D. Smoking cessation is highly encouraged because nicotine causes vasoconstriction and hypercoagulability, increasing the risk of recurrent thromboembolic events. This client has a significant smoking history, which likely contributed to the development of the pulmonary embolism post-surgery. Quitting smoking is a vital lifestyle modification to improve vascular health and prevent future life-threatening complications.
E. Reporting shortness of breath is a priority instruction as it may indicate a recurrent embolism or worsening pulmonary function. Since the client already experienced an acute event characterized by respiratory distress, he must be vigilant in recognizing early symptoms. Prompt reporting allows for immediate clinical evaluation and prevents the progression of potential pulmonary infarction or failure.
F. Performing range of motion exercises maintains joint flexibility and promotes circulation while the client is convalescing. These exercises help prevent the complications of immobility-induced stasis, which is a high risk given his recent ankle fracture and surgery. Consistent movement ensures that blood flow remains active in the unaffected and partially affected limbs to support recovery.
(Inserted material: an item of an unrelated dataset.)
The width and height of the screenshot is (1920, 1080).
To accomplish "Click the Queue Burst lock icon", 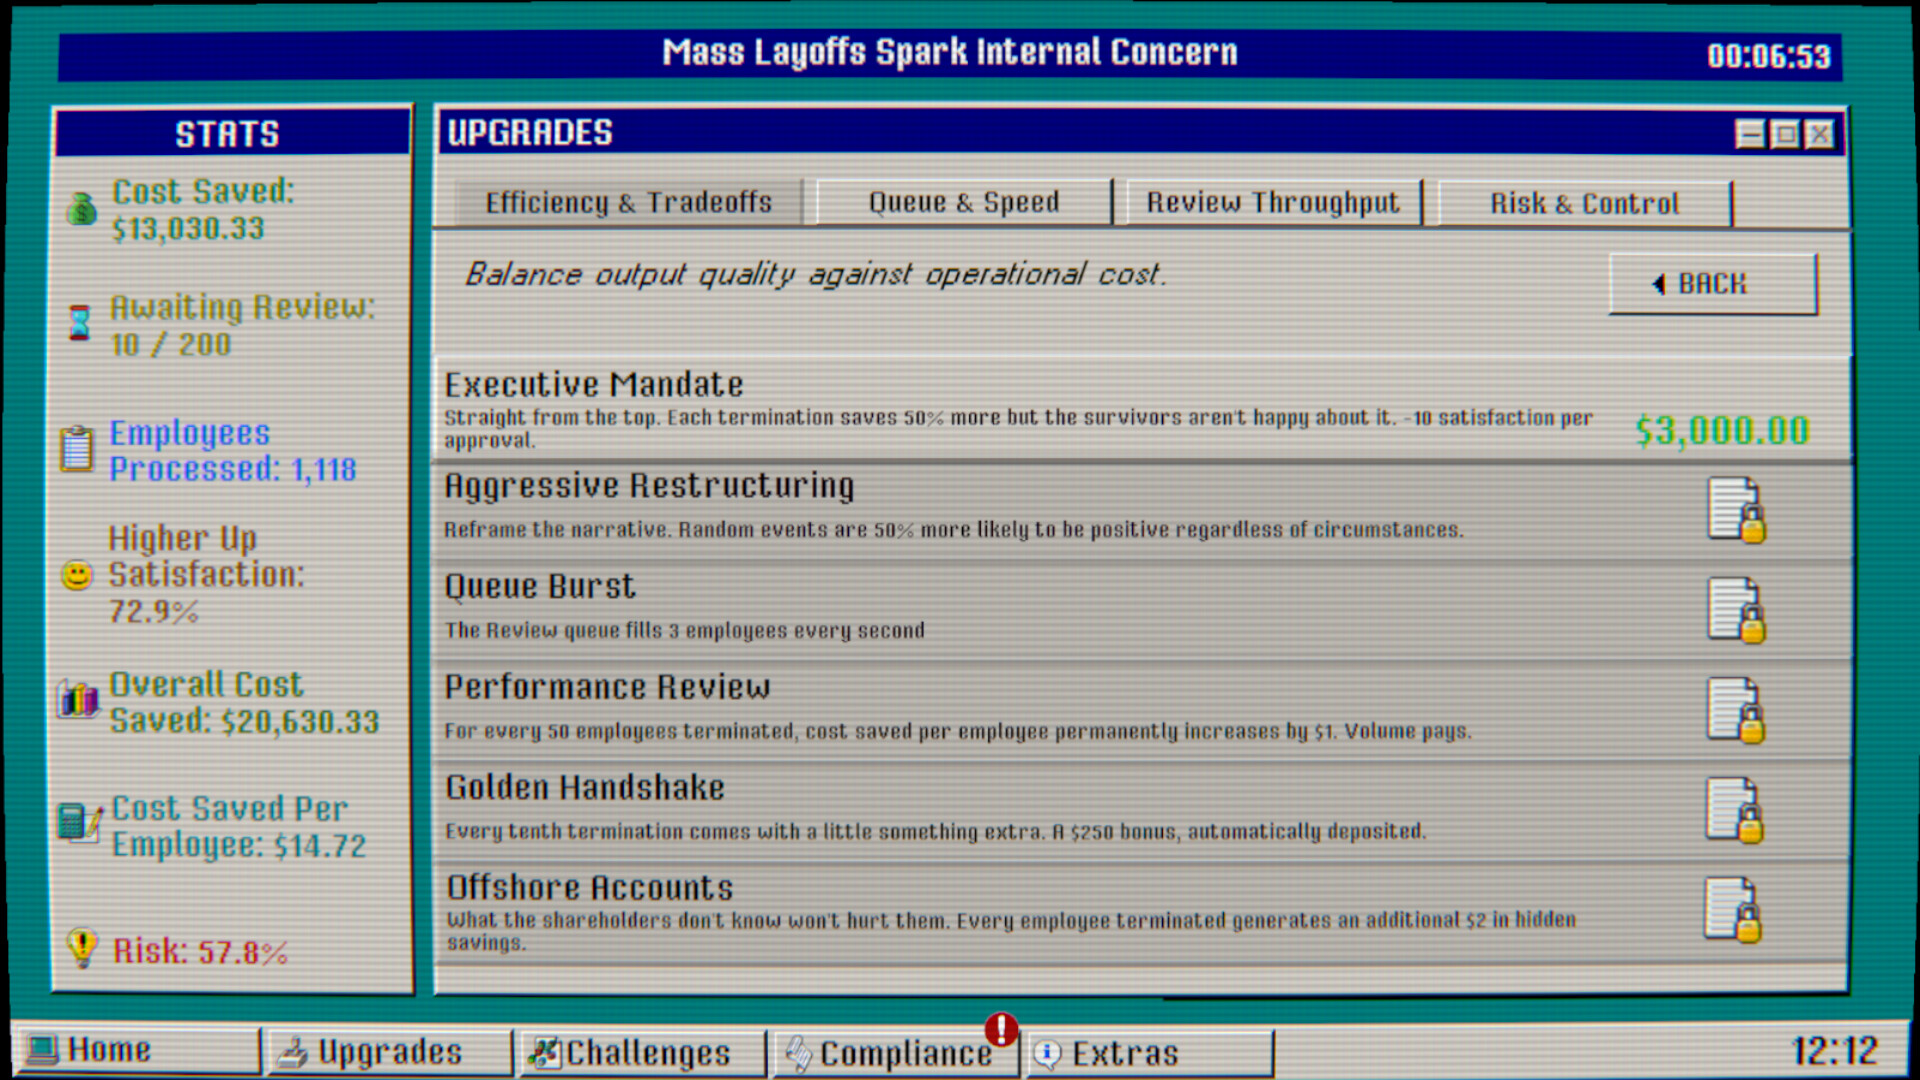I will click(1736, 609).
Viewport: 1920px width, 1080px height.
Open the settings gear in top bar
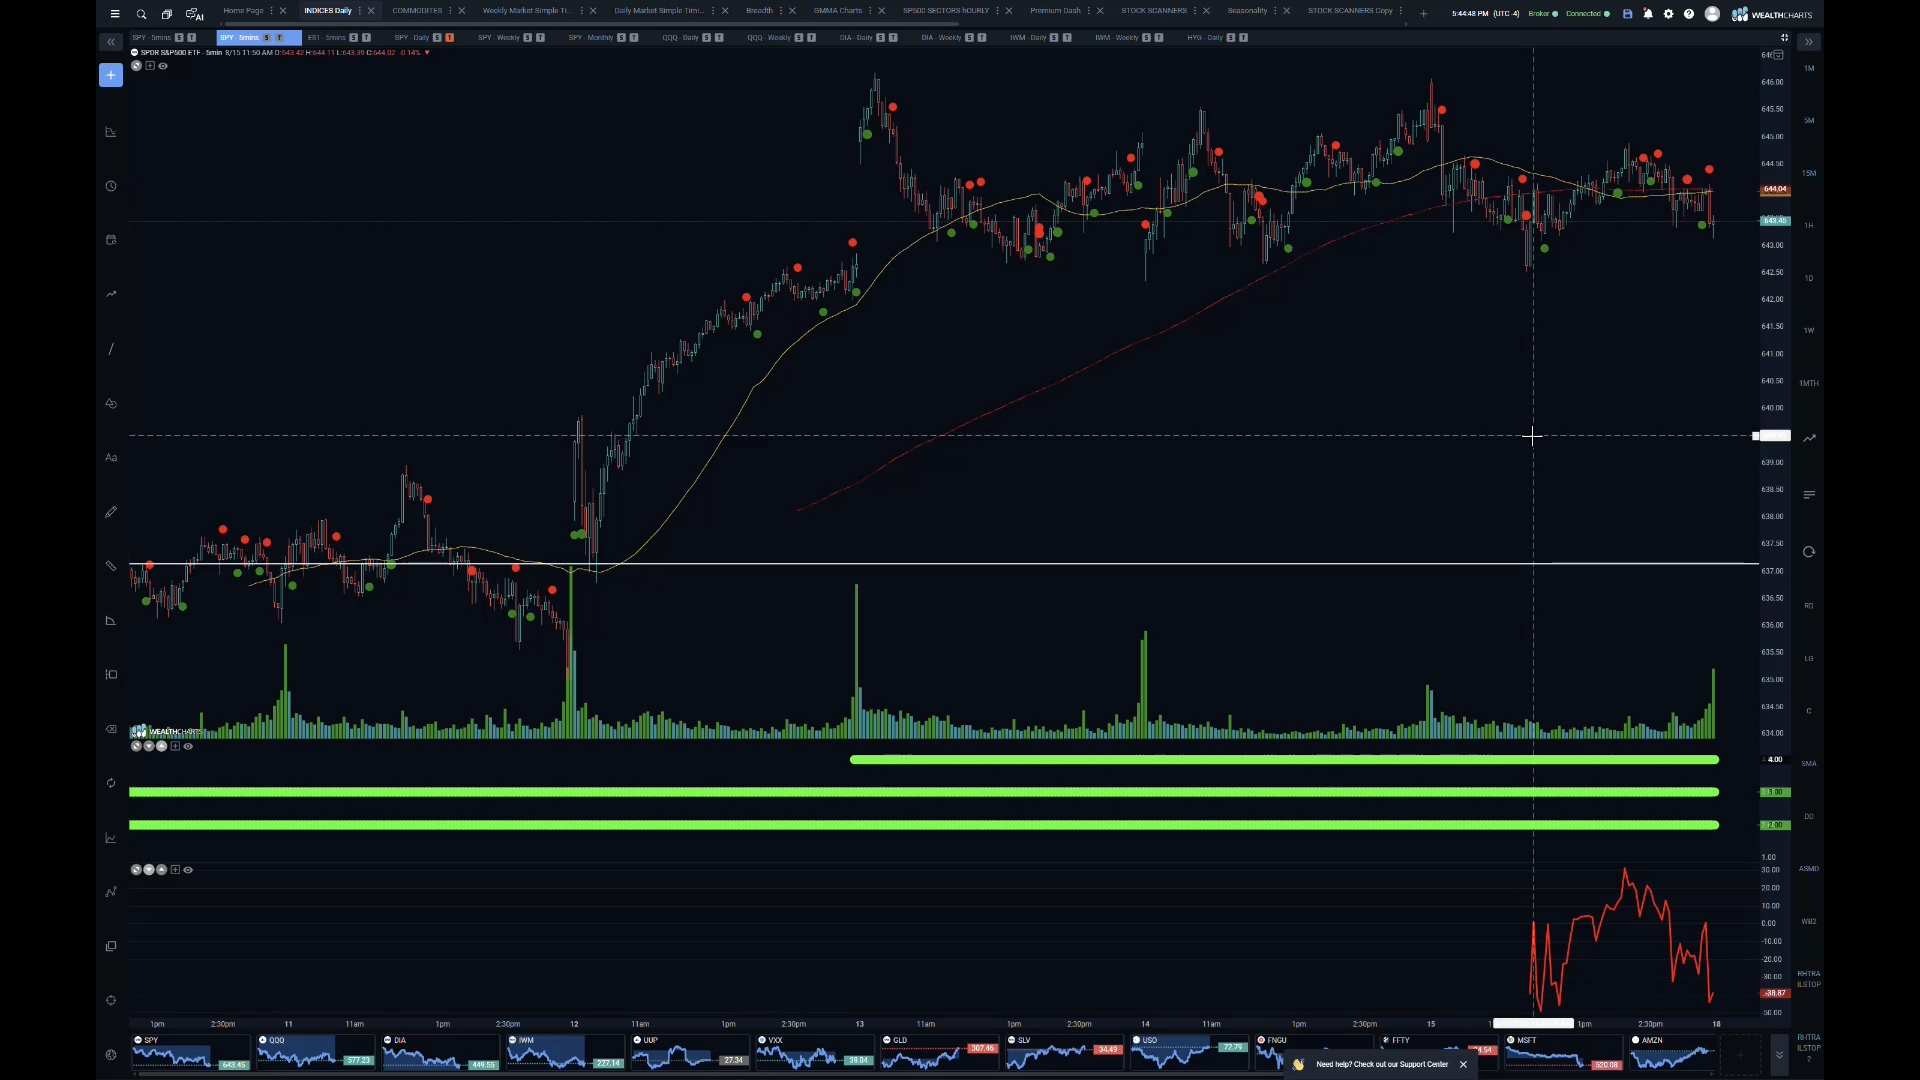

G. Avoiding anal intercourse is a specific safety precaution to prevent mucosal trauma and subsequent rectal bleeding while on anticoagulation therapy. The rectal mucosa is highly vascular and easily injured, leading to significant blood loss if the client's clotting ability is pharmacologically suppressed. This instruction is a necessary component of comprehensive education regarding the prevention of internal bleeding.
H. Applying warm moist heat to fresh bruising is contraindicated as it causes vasodilation and can worsen local bleeding and hematoma expansion. Instead, clients should apply cold compresses to new bruises to promote vasoconstriction and limit the size of the hemorrhage. Heat should only be used in later stages of healing once the initial clot has stabilized.
Correct Answer is C
Explanation
The Allen's test evaluates ulnar artery patency to ensure adequate collateral circulation to the hand before radial artery puncture. It prevents ischemic necrosis by confirming that the ulnar artery can maintain distal perfusion if the radial artery undergoes thromboembolism or vasospasm, which are common complications during invasive percutaneous procedures.
Rationale:
A. Assessing for a deep vein thrombus involves Homans sign or ultrasound imaging, not a manual arterial compression test. The Allen's test is specific to upper extremity arterial flow and does not evaluate the venous system or lower limb pathology. It is irrelevant for diagnosing deep vein clots or pulmonary embolism risks.
B. Pulmonary artery pressures are measured via a Swan-Ganz catheter inserted through a large central vein like the internal jugular. This procedure does not involve radial artery access, making the Allen's test unnecessary. Monitoring these pressures focuses on hemodynamic stability and right heart function rather than peripheral collateral arterial circulation.
C. Before performing an ABG, the nurse must ensure the ulnar artery provides sufficient blood flow. The nurse compresses both arteries, asks the client to fist, then releases the ulnar side to check for palmar blushing within 5 to 15 seconds. This confirms collateral integrity, protecting the hand from potential radial artery injury.
D. Cardiac output calculations usually require thermodilution techniques or echocardiography rather than a peripheral arterial puncture. While an arterial line might be used for continuous monitoring, the Allen's test specifically precedes radial site utilization. It is not a prerequisite for standard calculations of stroke volume or systemic vascular resistance.